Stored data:
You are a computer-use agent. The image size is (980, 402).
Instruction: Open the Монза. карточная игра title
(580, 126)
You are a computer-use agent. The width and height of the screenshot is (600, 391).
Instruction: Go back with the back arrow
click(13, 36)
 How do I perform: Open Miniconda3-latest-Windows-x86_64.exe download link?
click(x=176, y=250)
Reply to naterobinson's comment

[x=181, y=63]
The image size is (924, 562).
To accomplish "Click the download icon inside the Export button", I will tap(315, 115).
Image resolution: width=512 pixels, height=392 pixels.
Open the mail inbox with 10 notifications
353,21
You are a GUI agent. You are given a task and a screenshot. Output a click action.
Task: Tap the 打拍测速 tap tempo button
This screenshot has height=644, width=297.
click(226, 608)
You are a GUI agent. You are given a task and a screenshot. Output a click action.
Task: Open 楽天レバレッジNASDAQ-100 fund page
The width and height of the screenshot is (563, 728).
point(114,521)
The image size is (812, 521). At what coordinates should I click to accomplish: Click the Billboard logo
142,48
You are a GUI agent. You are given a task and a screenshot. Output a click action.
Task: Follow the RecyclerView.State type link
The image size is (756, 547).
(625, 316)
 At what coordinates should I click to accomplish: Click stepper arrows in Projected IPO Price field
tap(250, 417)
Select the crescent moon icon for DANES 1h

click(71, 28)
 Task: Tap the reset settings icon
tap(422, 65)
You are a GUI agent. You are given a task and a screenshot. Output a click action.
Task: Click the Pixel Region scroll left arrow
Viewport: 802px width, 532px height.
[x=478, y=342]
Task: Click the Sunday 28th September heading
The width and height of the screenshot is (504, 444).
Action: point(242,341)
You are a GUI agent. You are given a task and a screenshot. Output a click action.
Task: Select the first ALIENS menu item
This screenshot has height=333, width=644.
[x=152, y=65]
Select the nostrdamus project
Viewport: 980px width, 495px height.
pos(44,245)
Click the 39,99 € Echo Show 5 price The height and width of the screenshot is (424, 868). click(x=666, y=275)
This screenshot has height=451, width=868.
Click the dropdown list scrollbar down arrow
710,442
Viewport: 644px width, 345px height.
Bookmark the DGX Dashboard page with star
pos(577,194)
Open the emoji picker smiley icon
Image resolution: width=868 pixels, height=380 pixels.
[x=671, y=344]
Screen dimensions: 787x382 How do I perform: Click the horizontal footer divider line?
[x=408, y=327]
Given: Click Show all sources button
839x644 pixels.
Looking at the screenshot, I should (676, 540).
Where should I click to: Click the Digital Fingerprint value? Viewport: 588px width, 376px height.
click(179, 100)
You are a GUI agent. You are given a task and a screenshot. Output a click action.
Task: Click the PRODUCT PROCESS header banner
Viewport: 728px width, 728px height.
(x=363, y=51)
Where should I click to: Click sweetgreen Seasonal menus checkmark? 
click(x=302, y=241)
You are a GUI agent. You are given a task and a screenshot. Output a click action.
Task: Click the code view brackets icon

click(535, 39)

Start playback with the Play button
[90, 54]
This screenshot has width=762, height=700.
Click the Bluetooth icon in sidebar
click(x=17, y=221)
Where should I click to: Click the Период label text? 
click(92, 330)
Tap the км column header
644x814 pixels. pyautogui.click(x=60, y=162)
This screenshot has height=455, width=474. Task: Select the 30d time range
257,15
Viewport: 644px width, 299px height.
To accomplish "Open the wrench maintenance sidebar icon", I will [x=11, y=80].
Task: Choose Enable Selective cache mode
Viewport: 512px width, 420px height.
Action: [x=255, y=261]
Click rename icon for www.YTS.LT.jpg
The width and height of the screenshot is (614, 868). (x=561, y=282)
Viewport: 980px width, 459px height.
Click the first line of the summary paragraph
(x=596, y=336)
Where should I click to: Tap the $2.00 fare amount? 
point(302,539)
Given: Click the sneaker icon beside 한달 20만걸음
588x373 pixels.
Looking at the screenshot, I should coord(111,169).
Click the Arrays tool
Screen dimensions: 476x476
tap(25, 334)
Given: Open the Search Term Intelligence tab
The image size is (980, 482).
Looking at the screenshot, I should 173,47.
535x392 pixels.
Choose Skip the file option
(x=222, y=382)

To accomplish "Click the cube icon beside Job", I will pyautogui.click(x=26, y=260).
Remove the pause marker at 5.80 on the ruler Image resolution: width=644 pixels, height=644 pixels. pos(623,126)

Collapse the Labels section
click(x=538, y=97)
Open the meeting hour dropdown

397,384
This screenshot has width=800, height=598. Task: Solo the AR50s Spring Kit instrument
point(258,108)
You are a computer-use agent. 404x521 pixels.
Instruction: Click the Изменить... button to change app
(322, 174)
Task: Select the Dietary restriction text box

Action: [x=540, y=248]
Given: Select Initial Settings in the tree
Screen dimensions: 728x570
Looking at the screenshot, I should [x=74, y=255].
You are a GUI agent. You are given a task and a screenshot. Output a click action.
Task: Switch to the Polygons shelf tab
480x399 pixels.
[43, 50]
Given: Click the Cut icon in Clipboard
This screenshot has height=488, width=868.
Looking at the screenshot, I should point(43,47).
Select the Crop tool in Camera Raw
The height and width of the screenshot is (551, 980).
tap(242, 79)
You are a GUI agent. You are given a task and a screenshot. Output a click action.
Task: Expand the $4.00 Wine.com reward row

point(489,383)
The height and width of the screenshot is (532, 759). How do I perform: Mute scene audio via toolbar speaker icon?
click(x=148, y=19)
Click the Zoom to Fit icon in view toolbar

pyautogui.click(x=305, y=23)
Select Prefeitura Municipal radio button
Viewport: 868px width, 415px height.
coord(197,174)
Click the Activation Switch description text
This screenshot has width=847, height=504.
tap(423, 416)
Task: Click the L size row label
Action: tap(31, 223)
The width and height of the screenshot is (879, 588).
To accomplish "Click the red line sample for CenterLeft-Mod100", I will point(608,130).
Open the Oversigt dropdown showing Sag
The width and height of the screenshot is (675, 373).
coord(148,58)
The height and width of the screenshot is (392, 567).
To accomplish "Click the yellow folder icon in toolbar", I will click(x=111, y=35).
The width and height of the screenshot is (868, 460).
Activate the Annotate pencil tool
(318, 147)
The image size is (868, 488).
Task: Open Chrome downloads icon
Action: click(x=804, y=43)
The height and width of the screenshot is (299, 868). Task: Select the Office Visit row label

Task prompt:
Output all of the entries, exactly as they are written.

Written solution:
You are a computer-use agent. The image size is (980, 402).
Instruction: Open the Монза. карточная игра title
(580, 126)
You are a computer-use agent. The width and height of the screenshot is (600, 391).
Instruction: Go back with the back arrow
click(13, 36)
 How do I perform: Open Miniconda3-latest-Windows-x86_64.exe download link?
click(x=176, y=250)
Reply to naterobinson's comment

[x=181, y=63]
The image size is (924, 562).
To accomplish "Click the download icon inside the Export button", I will tap(315, 115).
Image resolution: width=512 pixels, height=392 pixels.
Open the mail inbox with 10 notifications
353,21
You are a GUI agent. You are given a task and a screenshot. Output a click action.
Task: Tap the 打拍测速 tap tempo button
This screenshot has height=644, width=297.
click(226, 608)
You are a GUI agent. You are given a task and a screenshot. Output a click action.
Task: Open 楽天レバレッジNASDAQ-100 fund page
The width and height of the screenshot is (563, 728).
point(114,521)
The image size is (812, 521). At what coordinates should I click to accomplish: Click the Billboard logo
142,48
You are a GUI agent. You are given a task and a screenshot. Output a click action.
Task: Follow the RecyclerView.State type link
The image size is (756, 547).
(625, 316)
 At what coordinates should I click to accomplish: Click stepper arrows in Projected IPO Price field
tap(250, 417)
Select the crescent moon icon for DANES 1h

click(71, 28)
 Task: Tap the reset settings icon
tap(422, 65)
You are a GUI agent. You are given a task and a screenshot. Output a click action.
Task: Click the Pixel Region scroll left arrow
Viewport: 802px width, 532px height.
[x=478, y=342]
Task: Click the Sunday 28th September heading
The width and height of the screenshot is (504, 444).
Action: point(242,341)
You are a GUI agent. You are given a task and a screenshot. Output a click action.
Task: Select the first ALIENS menu item
This screenshot has height=333, width=644.
[x=152, y=65]
Select the nostrdamus project
Viewport: 980px width, 495px height.
pos(44,245)
Click the 39,99 € Echo Show 5 price The height and width of the screenshot is (424, 868). click(x=666, y=275)
This screenshot has height=451, width=868.
Click the dropdown list scrollbar down arrow
710,442
Viewport: 644px width, 345px height.
Bookmark the DGX Dashboard page with star
pos(577,194)
Open the emoji picker smiley icon
Image resolution: width=868 pixels, height=380 pixels.
[x=671, y=344]
Screen dimensions: 787x382 How do I perform: Click the horizontal footer divider line?
[x=408, y=327]
Given: Click Show all sources button
839x644 pixels.
Looking at the screenshot, I should (676, 540).
Where should I click to: Click the Digital Fingerprint value? Viewport: 588px width, 376px height.
click(179, 100)
You are a GUI agent. You are given a task and a screenshot. Output a click action.
Task: Click the PRODUCT PROCESS header banner
Viewport: 728px width, 728px height.
(x=363, y=51)
Where should I click to: Click sweetgreen Seasonal menus checkmark? 
click(x=302, y=241)
You are a GUI agent. You are given a task and a screenshot. Output a click action.
Task: Click the code view brackets icon

click(535, 39)

Start playback with the Play button
[90, 54]
This screenshot has width=762, height=700.
Click the Bluetooth icon in sidebar
click(x=17, y=221)
Where should I click to: Click the Период label text? 
click(92, 330)
Tap the км column header
644x814 pixels. pyautogui.click(x=60, y=162)
This screenshot has height=455, width=474. Task: Select the 30d time range
257,15
Viewport: 644px width, 299px height.
To accomplish "Open the wrench maintenance sidebar icon", I will [x=11, y=80].
Task: Choose Enable Selective cache mode
Viewport: 512px width, 420px height.
Action: [x=255, y=261]
Click rename icon for www.YTS.LT.jpg
The width and height of the screenshot is (614, 868). (x=561, y=282)
Viewport: 980px width, 459px height.
Click the first line of the summary paragraph
(x=596, y=336)
Where should I click to: Tap the $2.00 fare amount? 
point(302,539)
Given: Click the sneaker icon beside 한달 20만걸음
588x373 pixels.
Looking at the screenshot, I should coord(111,169).
Click the Arrays tool
Screen dimensions: 476x476
tap(25, 334)
Given: Open the Search Term Intelligence tab
The image size is (980, 482).
Looking at the screenshot, I should 173,47.
535x392 pixels.
Choose Skip the file option
(x=222, y=382)

To accomplish "Click the cube icon beside Job", I will pyautogui.click(x=26, y=260).
Remove the pause marker at 5.80 on the ruler Image resolution: width=644 pixels, height=644 pixels. pos(623,126)

Collapse the Labels section
click(x=538, y=97)
Open the meeting hour dropdown

397,384
This screenshot has width=800, height=598. Task: Solo the AR50s Spring Kit instrument
point(258,108)
You are a computer-use agent. 404x521 pixels.
Instruction: Click the Изменить... button to change app
(322, 174)
Task: Select the Dietary restriction text box

Action: [x=540, y=248]
Given: Select Initial Settings in the tree
Screen dimensions: 728x570
Looking at the screenshot, I should [x=74, y=255].
You are a GUI agent. You are given a task and a screenshot. Output a click action.
Task: Switch to the Polygons shelf tab
480x399 pixels.
[43, 50]
Given: Click the Cut icon in Clipboard
This screenshot has height=488, width=868.
Looking at the screenshot, I should point(43,47).
Select the Crop tool in Camera Raw
The height and width of the screenshot is (551, 980).
tap(242, 79)
You are a GUI agent. You are given a task and a screenshot. Output a click action.
Task: Expand the $4.00 Wine.com reward row

point(489,383)
The height and width of the screenshot is (532, 759). How do I perform: Mute scene audio via toolbar speaker icon?
click(x=148, y=19)
Click the Zoom to Fit icon in view toolbar

pyautogui.click(x=305, y=23)
Select Prefeitura Municipal radio button
Viewport: 868px width, 415px height.
coord(197,174)
Click the Activation Switch description text
This screenshot has width=847, height=504.
tap(423, 416)
Task: Click the L size row label
Action: tap(31, 223)
The width and height of the screenshot is (879, 588).
To accomplish "Click the red line sample for CenterLeft-Mod100", I will point(608,130).
Open the Oversigt dropdown showing Sag
The width and height of the screenshot is (675, 373).
coord(148,58)
The height and width of the screenshot is (392, 567).
To accomplish "Click the yellow folder icon in toolbar", I will click(x=111, y=35).
The width and height of the screenshot is (868, 460).
Activate the Annotate pencil tool
(318, 147)
The image size is (868, 488).
Task: Open Chrome downloads icon
Action: click(x=804, y=43)
The height and width of the screenshot is (299, 868). Task: Select the Office Visit row label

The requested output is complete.